Federal judge rejects class status in Wal-Mart discrimination suit News
Federal judge rejects class status in Wal-Mart discrimination suit
Photo source or description

[JURIST] A judge for the US District Court for the Northern District of California [official website] on Friday rejected a potential gender discrimination class action lawsuit against Wal-Mart [corporate website]. This lawsuit, which aimed to represent 150,000 female Wal-Mart employees, was an attempt to file a smaller representative version [AP report] of an earlier gender discrimination class action lawsuit estimated to include more than 1.5 million women. The earlier lawsuit was filed in 2001 by female Wal-Mart employees who contended that Wal-Mart’s nationwide policies resulted in lower pay for women than men in comparable positions and longer waits for management promotions than men. The US Supreme Court [official website] in 2011 ruled [JURIST report] that the group of women who sought to recover damages from Wal-Mart failed to meet the requirements for class certification. The district judge stated in Friday’s ruling that this smaller suit remained too disparate to qualify as a class action lawsuit and that plaintiffs’ lawyers failed to show qualifying evidence of gender bias.
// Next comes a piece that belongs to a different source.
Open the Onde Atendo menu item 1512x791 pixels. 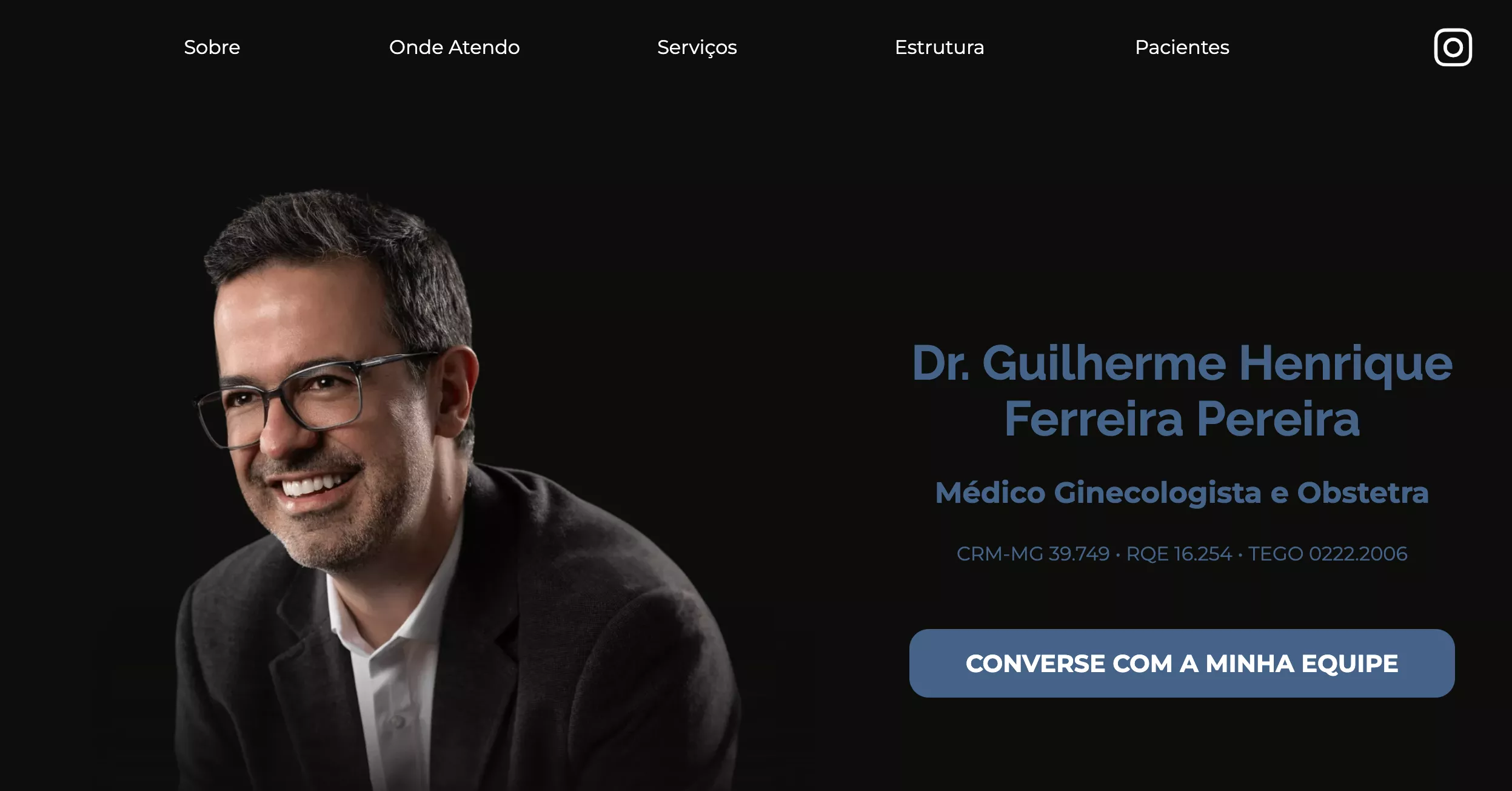[x=454, y=47]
Plaintiffs’ attorney, Randy Renick, stated he planned to appeal the judgment and that they were “deeply disappointed in the court’s decision regarding what we remain convinced is a strong class action case against Wal-Mart for wide scale gender discrimination.”
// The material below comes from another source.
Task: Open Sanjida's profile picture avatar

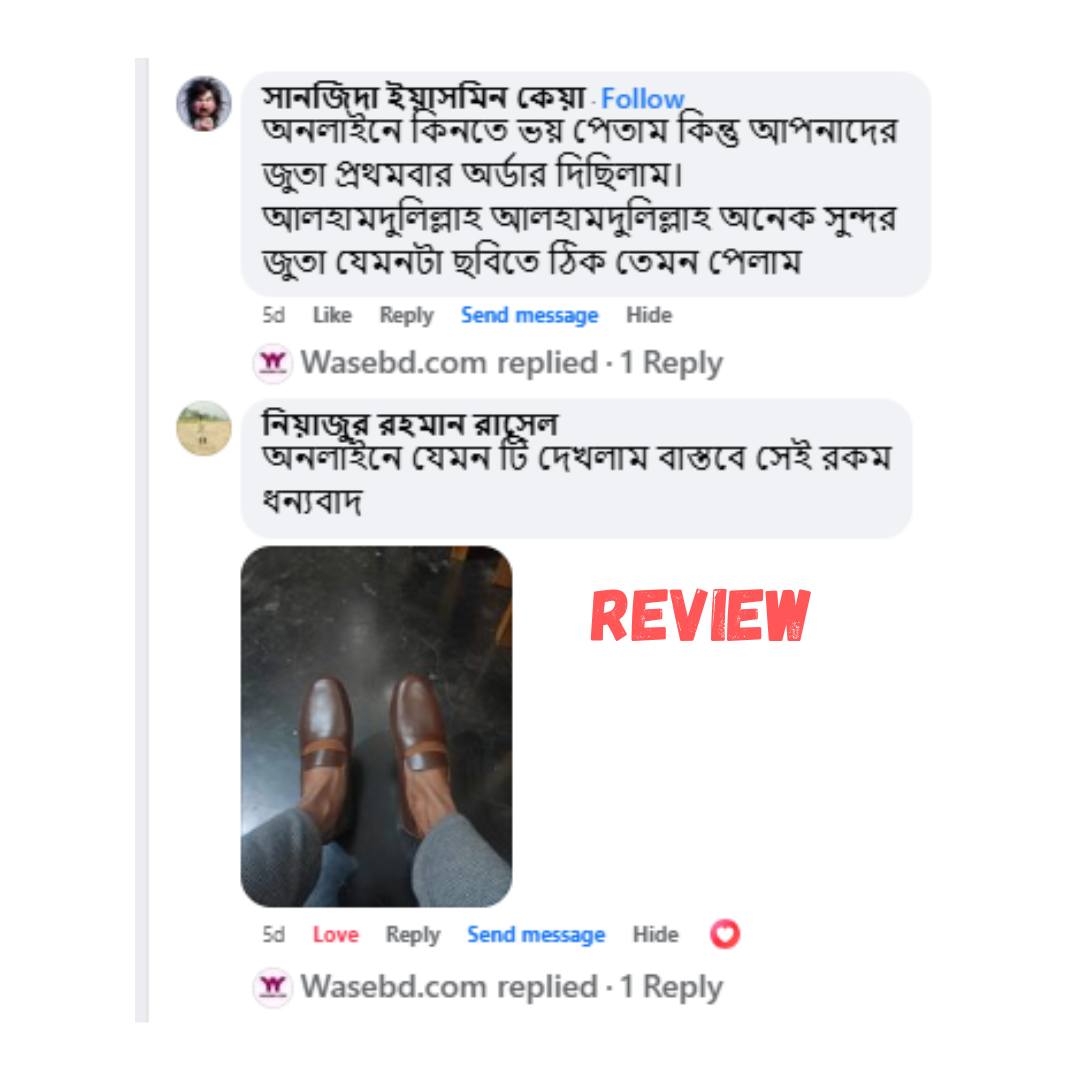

This is the most recent lawsuit of those filed against Wal-Mart in past years. In June of last year New York City filed a derivative suit [JURIST report] in Delaware Chancery Court against Wal-Mart, alleging that both officers and board members of the company breached their fiduciary duties to shareholders by improperly handling reports of bribery that occurred in Mexico. In June of 2011 a judge for the US District Court for the Northern District of California ruled [JURIST report] that a group of women seeking to recover damages from Wal-Mart could file lawsuits until October of that year. This ruling came after the US Supreme Court rejected the 2001 class action, and applied to the women who had received the required permission to sue from the Equal Employment Opportunity Commission (EEOC) [official website]. In February 2011 Wal-Mart also escaped liability after a judge for the US District Court for the Western District of Michigan ruled [JURIST report] that Wal-Mart did not wrongly fire an employee who had been using medical marijuana to treat a brain tumor.